Excerto:
**********
Resumindo e concluindo: não vieram Cayetano nem Morante, nem sequer estiveram na praça, nem que fosse com os braços ao peito, para manifestar o seu respeito pela Catedral do Toureio Português, mas a corrida valeu, no que ao toureio a pé diz respeito, pela entrega e pela classe de "El Cid" e pelo saboroso triunfo que tanta falta fazia à carreira do valoroso Manuel Dias Gomes.

Aplausos - justos e merecidos - para a quadrilha de Dias Gomes, para as lides de capote e os grandes pares de bandarilhas de João Pedro Silva "Açoriano", Pedro Noronha e João Martins. Toureiros grandes! Menos brilhantes os bandarilheiros da quadrilha de "El Cid", certamente a estranharem o toiro português sem varas.

Os cavaleiros foram João Moura Caetano e Marcos Bastinhas, dois triunfadores que andam a disputar entre si a liderança do escalafón nesta temporada.
**********
Lista de tarefas:
A - Segundo o excerto sobre a corrida de toiros, quem foram os dois cavaleiros?
B - Prossiga o excerto sobre a corrida de toiros a partir do ponto em que termina.
As linhas de dados não têm qualquer relação com o excerto.
**********
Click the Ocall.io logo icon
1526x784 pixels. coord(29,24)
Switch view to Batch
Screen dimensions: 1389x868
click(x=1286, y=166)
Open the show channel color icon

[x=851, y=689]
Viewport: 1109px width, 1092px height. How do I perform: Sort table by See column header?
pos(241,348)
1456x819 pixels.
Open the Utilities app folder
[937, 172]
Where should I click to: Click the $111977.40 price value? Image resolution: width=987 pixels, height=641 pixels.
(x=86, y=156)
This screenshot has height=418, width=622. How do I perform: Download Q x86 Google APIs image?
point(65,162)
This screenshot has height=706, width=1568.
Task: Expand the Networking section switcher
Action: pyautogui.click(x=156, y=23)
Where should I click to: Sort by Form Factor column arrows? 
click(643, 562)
**********
Resultados esperados:
A - João Moura Caetano e Marcos Bastinhas.

B -
A corrida abriu com a lide a duo do primeiro toiro. Com estilos diferentes, Caetano mais clássico e mais sóbrio, Bastinhas mais exuberante e mais modernaço, este dueto foi apenas regular, sem grande sintonia entre ambos, com ferros de boa marca de lado a lado, mas sem encher as medidas ao pessoal. Estiveram os dois bem. Mas cada qual para o seu lado, raramente se entrosando, como se exige nestas pouco usuais lides a duo.

Nos toiros a sós - todos os lidados a cavalo pertenciam à ganadaria de Irmãos Moura Caetano, com pesos de 600, 572 e outra vez 600, com mobilidade e transmissão, apesar de não muita emoção - a música foi outra.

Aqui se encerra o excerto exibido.